■ **ABOUT THIS TASK**
Going down the data below, set down exactly the line with "Task: Enable the maternity capital toggle" and each line after it through the line with "Image resolution: width=1270"; no other lines.
---- INFORMATION GIVEN
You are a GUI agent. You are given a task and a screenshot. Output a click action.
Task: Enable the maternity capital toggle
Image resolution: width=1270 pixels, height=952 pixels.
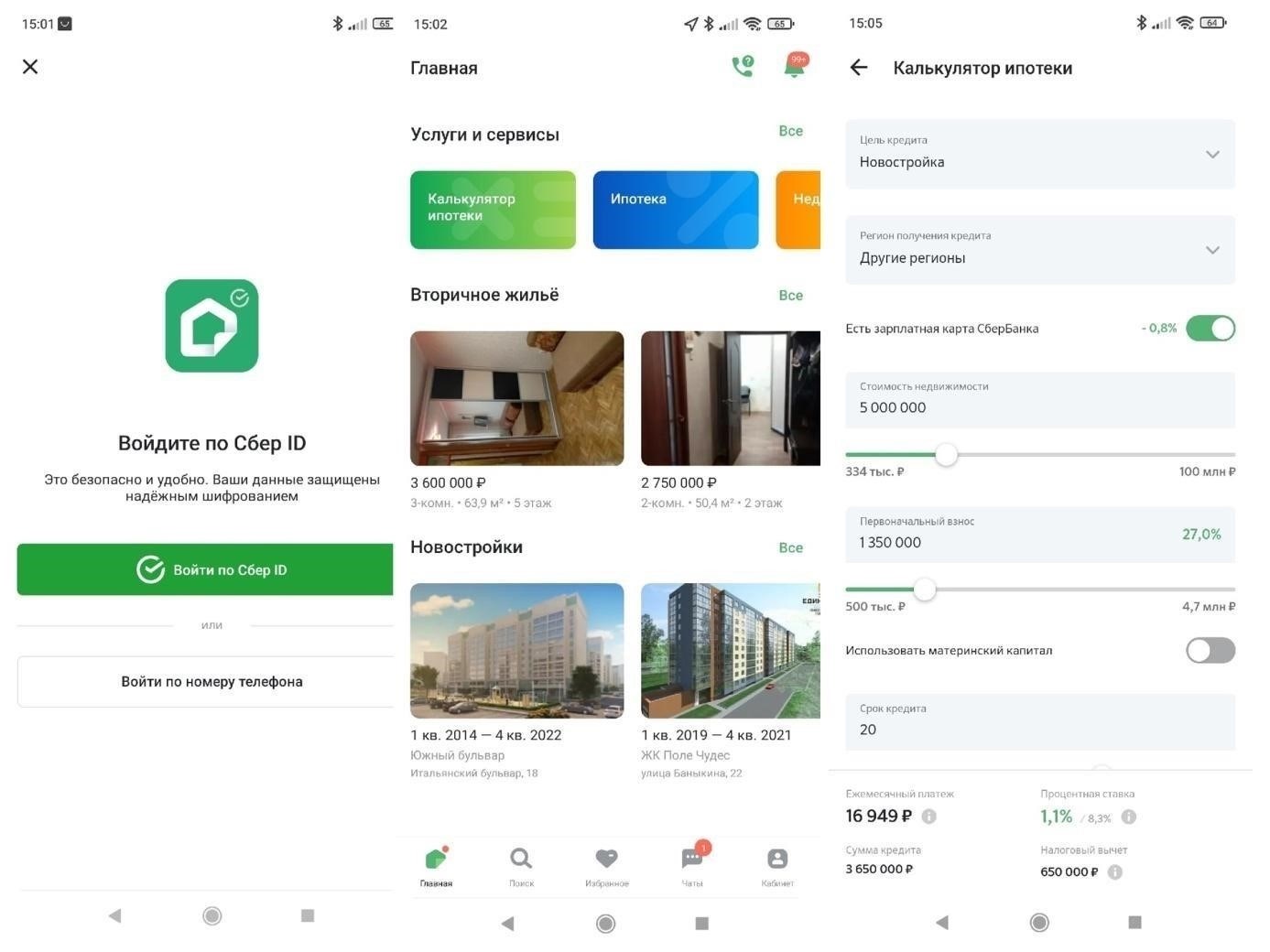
--------
---- INFORMATION GIVEN
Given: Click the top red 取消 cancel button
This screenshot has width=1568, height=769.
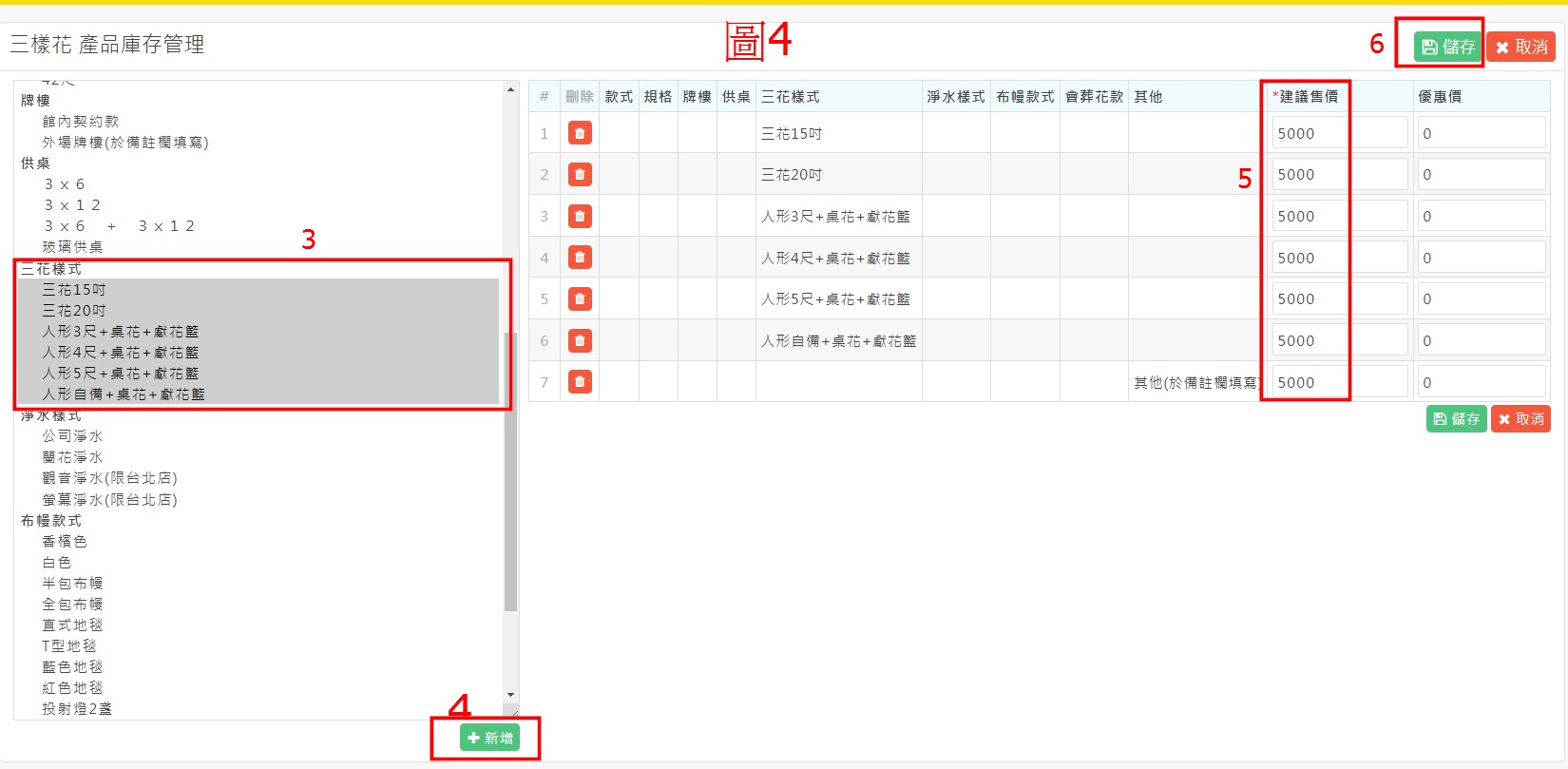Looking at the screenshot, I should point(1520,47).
--------
■ **SOLUTION**
Task: Enable the maternity capital toggle
Image resolution: width=1270 pixels, height=952 pixels.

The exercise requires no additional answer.